After the calm the storm came, after the storm the rough winds and
winnowed skies. At one moment the ship threatened to leap to heaven,
at another, to plunge down to the sea's floor. Breton had a time of it
one afternoon in the cabin. He was buffeted about like maize in a
heated pan. He fell, and in trying to save himself he clutched at the
garments hanging from the hooks. The cloth gave. The pommel of the
Chevalier's rapier hit him in the forehead, cutting and dazing him. He
rose, staggering, and indulged in a little profanity which made him
eminently human. One by one he gathered up the fallen garments and
cloaks. It was haphazard work: for now the floor was where the
partition had been, and the ceiling where the bunk had stood. Keys had
rolled from the Chevalier's pockets--keys, coins, and rings; and Breton
scrambled and slid around on his hands and knees till he had recovered
these treasures, which he knew to be all his master had. He thought of
the elegant rubies and sapphires and topaz of the garters he had
ordered for his master but four months gone. And that mysterious lady
of high degree? Paris!
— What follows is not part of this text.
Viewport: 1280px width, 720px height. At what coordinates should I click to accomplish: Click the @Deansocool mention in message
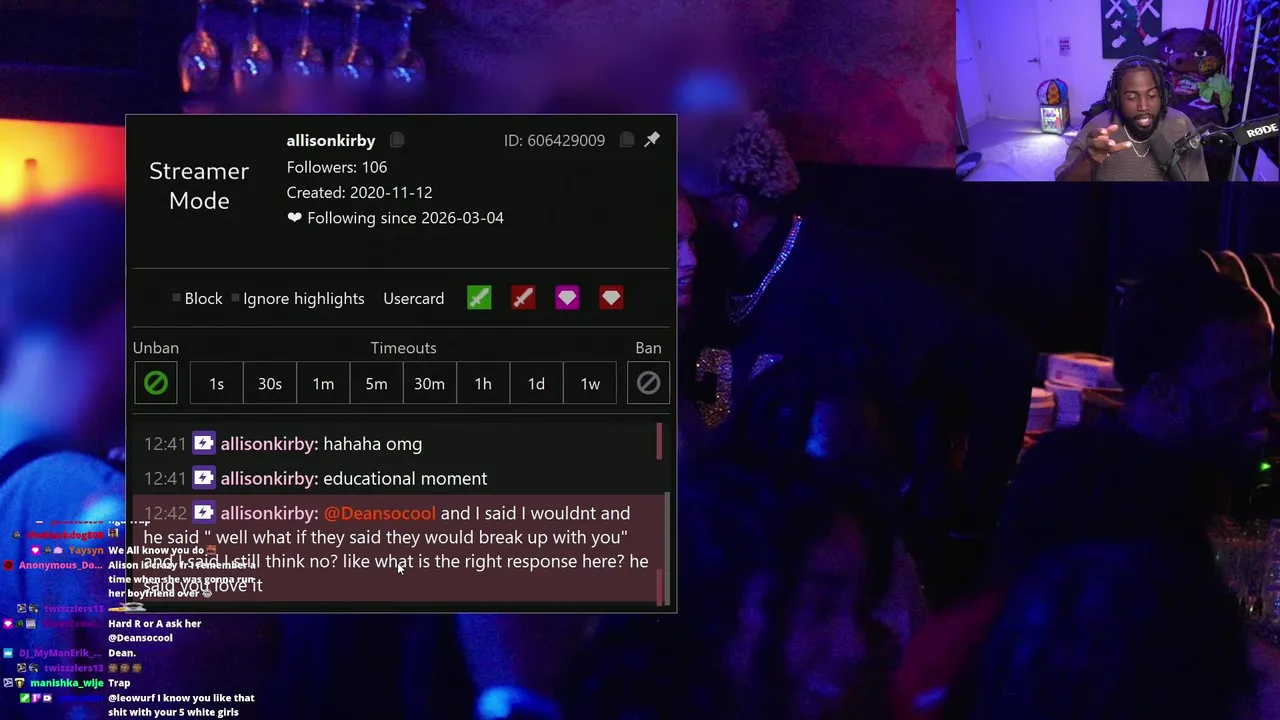[x=380, y=513]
Alas, Paris was so far away that he, Breton,
was like to see it never again.
He stood up, balanced himself, and his eye caught sight of the grey
cloak, which lay crumpled under the bunk.
"Ah! so it is you, wretched cloak, that gave way when I clung to you
for help?" He stooped and dragged it forth by its skirts. "So it was
you?" swinging it fiercely above his head and balancing himself nicely.
The bruise on his forehead made him savage. "Whatever made me bring
you to the Corne d'Abondance? What could you not tell, if voice were
given to you? And Monsieur Paul used to look so fine in it! You make
me cold in the spine!" He shook it again and again, then hung it up by
the torn collar, which had yielded over-readily to his frenzied grasp.
As the ache in his head subsided, so diminished the strength of his
wrath; and he went out to ask the Chevalier if he should keep the
valuables in his own pocket or replace them in the pocket of the
pantaloons from which they had fallen. The Chevalier took the rings
and slipped them on his fingers, all save the signet ring, which he
handed to his lackey.
"Keep this, lad, till I ask for it," was all he said.
Breton put the ring in the little chamois bag which his mother had
given him. The ring rattled against a little silver crucifix. The lad
then returned to the cabin and read his favorite book till his eyes
grew weary. He looked about for a marker and espied some papers on the
floor. These he thrust into his place and fell to dreaming.